Schanfield M S
Genetic Testing Institute, Atlanta, Ga.
Exp Clin Immunogenet. 1989;6(1):112-22.
To evaluate the usefulness of extended immunoglobulin allotyping compared to the conventional number of reagents in general use, 1,896 cases of disputed paternity tested for HLA, immunoglobulin allotypes (IGH, [GM, AM] and KM) and red blood cell markers (RBC) (ABO, RH, MNS, Kidd, Duffy, Kell, Colton, Lutheran, and Lewis) were analyzed. There were 1,289 cases in which both the mother and alleged father were Black, 548 cases in which the mother and alleged father were White and 59 cases that were either mixed or of different ethnic groups. A total of 691 exclusions were observed (533 Black, 143 White and 15 other). The observed exclusion rates for the HLA system in Blacks (93.9%) and in Whites (94.9%) were similar to previous estimates of the HLA exclusion rates, indicating that these cases appear to be consistent with other studies. The observed exclusion rates for the IGH haplotypes (alleles) were the highest single system exclusion rates beside the HLA system (54.08% in Blacks and 31.47% in Whites). Further, the values were higher than any single blood group system, or electrophoretic system in common usage. The combined IGH and KM observed exclusion rates were 57.50% for Black cases and 37.06% for White cases.
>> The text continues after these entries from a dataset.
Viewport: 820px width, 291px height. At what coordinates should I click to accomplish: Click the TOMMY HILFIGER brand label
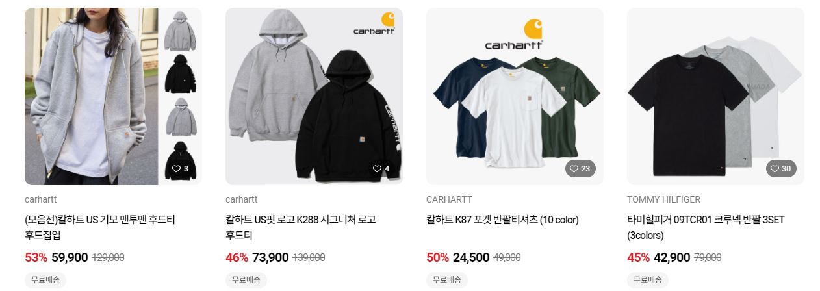[x=663, y=199]
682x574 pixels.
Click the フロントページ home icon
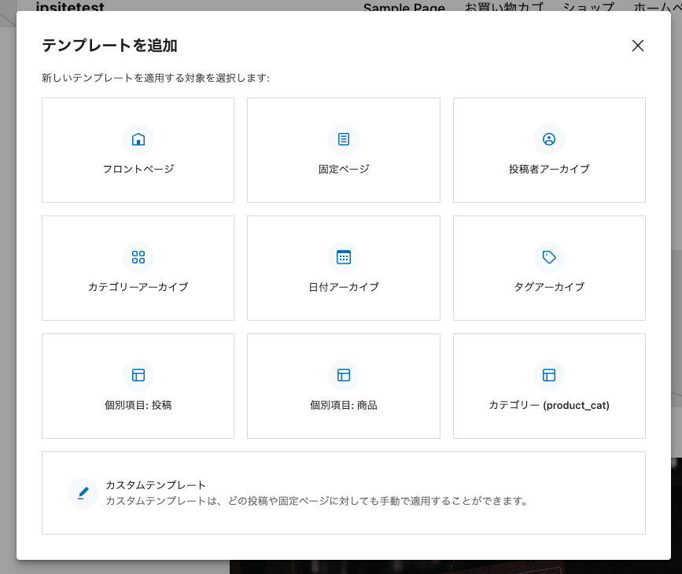click(138, 138)
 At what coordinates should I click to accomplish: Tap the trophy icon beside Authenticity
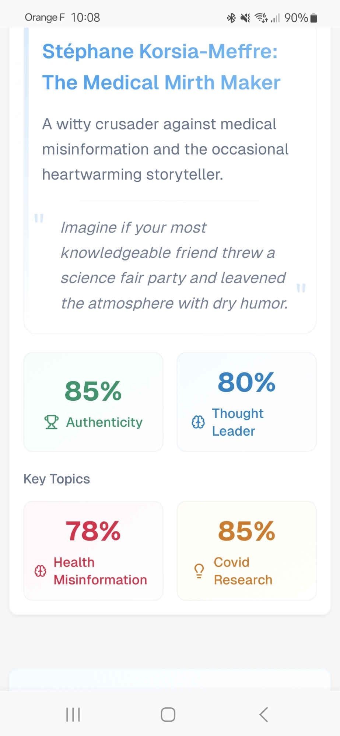click(51, 422)
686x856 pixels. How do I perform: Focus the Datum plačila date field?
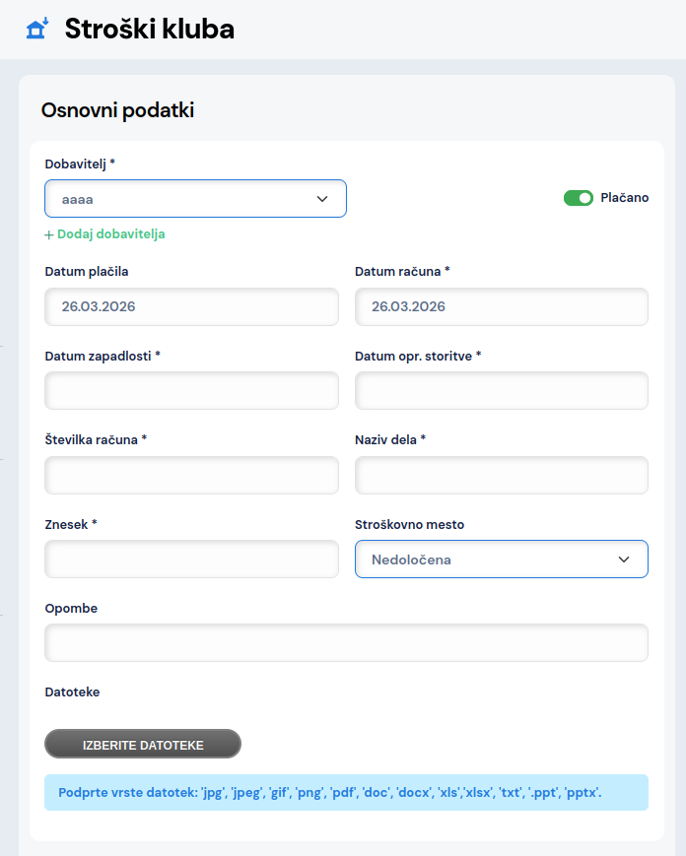[x=191, y=306]
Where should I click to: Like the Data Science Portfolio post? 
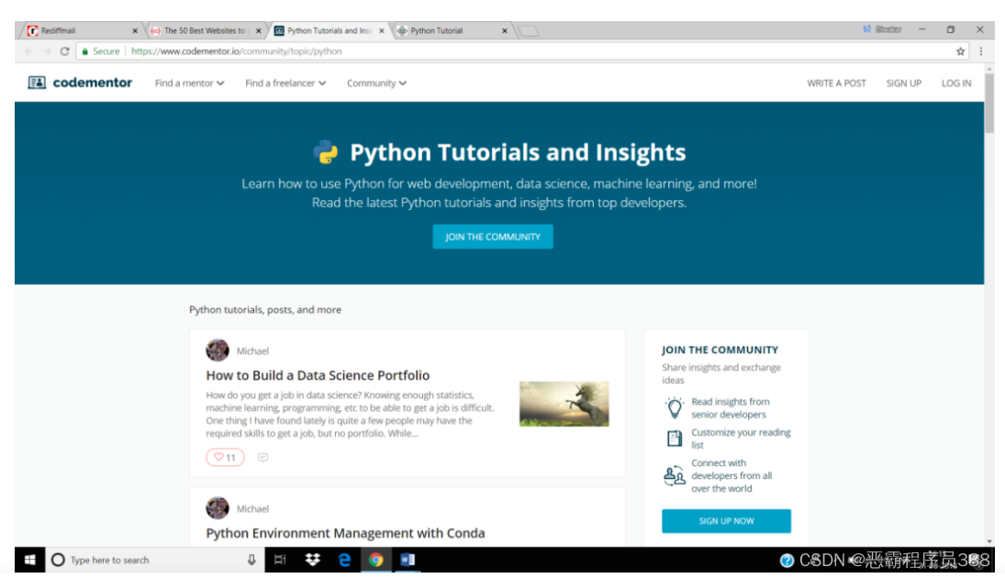[x=224, y=456]
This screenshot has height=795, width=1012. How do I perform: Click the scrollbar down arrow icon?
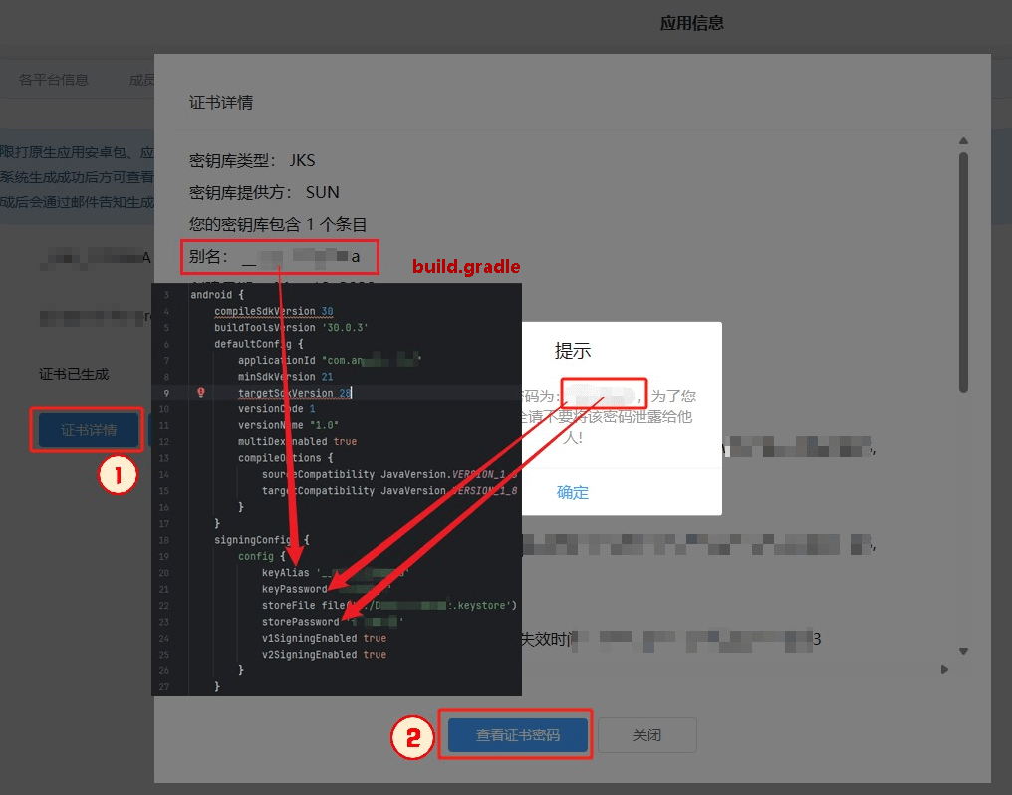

The value of the combined immunoglobulin allotypes in Blacks almost exceeds the combined exclusion rate for all RBC antigens tested. The importance of doing extended immunoglobulin allotyping in Black cases is demonstrated by the fact that 76.5% of the exclusions would have been missed if only G1M A, F and X and G3M B0 and G had been used in the Black cases. The inclusion of additional markers in the White cases increased the observed IGH exclusion rate from 23.78 to 31.47%. The increase was primarily due to the addition of G2M N.